Sealing Packages in Extensions

You can optionally seal packages in extension JAR files as an additional security measure. If a package is sealed, all classes defined in that package must originate from a single JAR file.

Without sealing, a "hostile" program could create a class and define it to be a member of one of your extension packages. The hostile software would then have free access to package-protected members of your extension package.

Sealing packages in extensions is no different than sealing any JAR-packaged classes. To seal your extension packages, you must add the Sealed header to the manifest of the JAR file containing your extension. You can seal individual packages by associating a Sealed header with the packages' Name headers. A Sealed header not associated with an individual package in the archive signals that all packages are sealed. Such a "global" Sealed header is overridden by any Sealed headers associated with individual packages. The value associated with the Sealed header is either true or false.
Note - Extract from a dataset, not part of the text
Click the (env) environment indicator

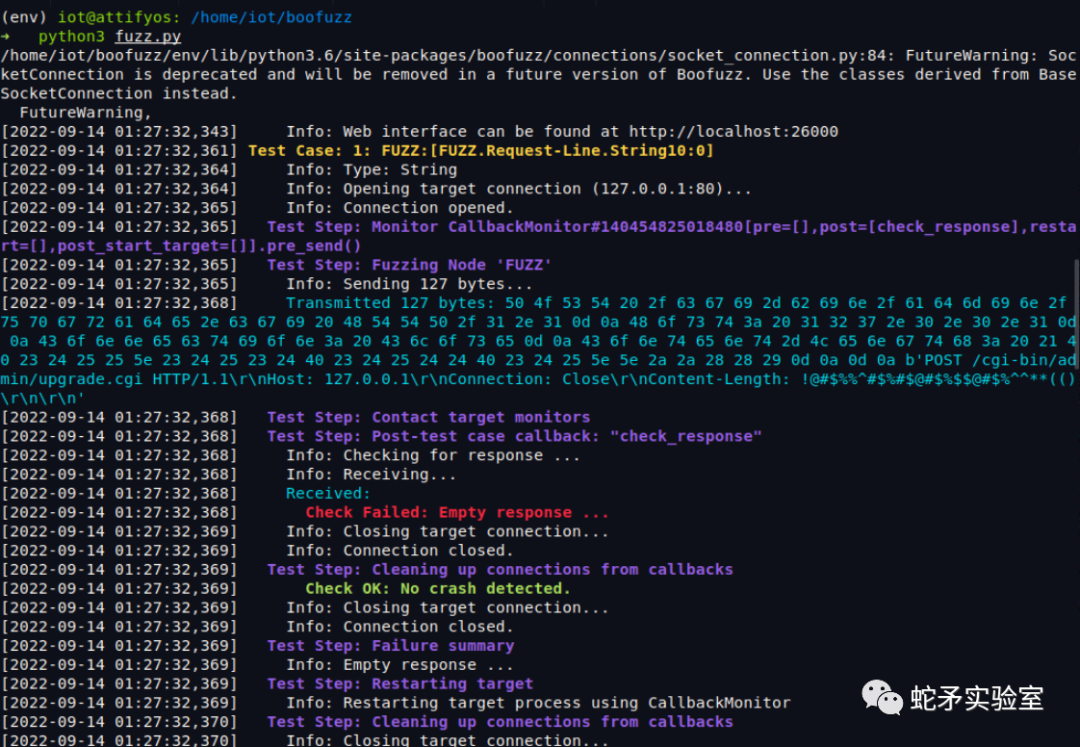(x=26, y=16)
Let's look at a few sample manifest files. For these examples suppose that the JAR file contains these packages:


Suppose that you want to seal all the packages. You could do so by simply adding an archive-level Sealed header to the manifest like this:

Manifest-Version: 1.0
Sealed: true

All packages in any JAR file having this manifest will be sealed.

If you wanted to seal only com.myCompany.package_3, you could do so with this manifest:

Manifest-Version: 1.0

Name: com/myCompany/package_3/
Sealed: true

In this example the only Sealed header is that associated with the Name header of package com.myCompany.package_3, so only that package is sealed. (The Sealed header is associated with the Name header because there are no blank lines between them.)

For a final example, suppose that you wanted to seal all packages except for com.myCompany.package_2. You could accomplish that with a manifest like this:

Manifest-Version: 1.0
Sealed: true

Name: com/myCompany/package_2/
Sealed: false

In this example the archive-level Sealed: true header indicates that all of the packages in the JAR file are to be sealed. However, the manifest also has a Sealed: false header associated with package com.myCompany.package_2, and that header overrides the archive-level sealing for that package. Therefore this manifest will cause all packages to be sealed except for com.myCompany.package_2.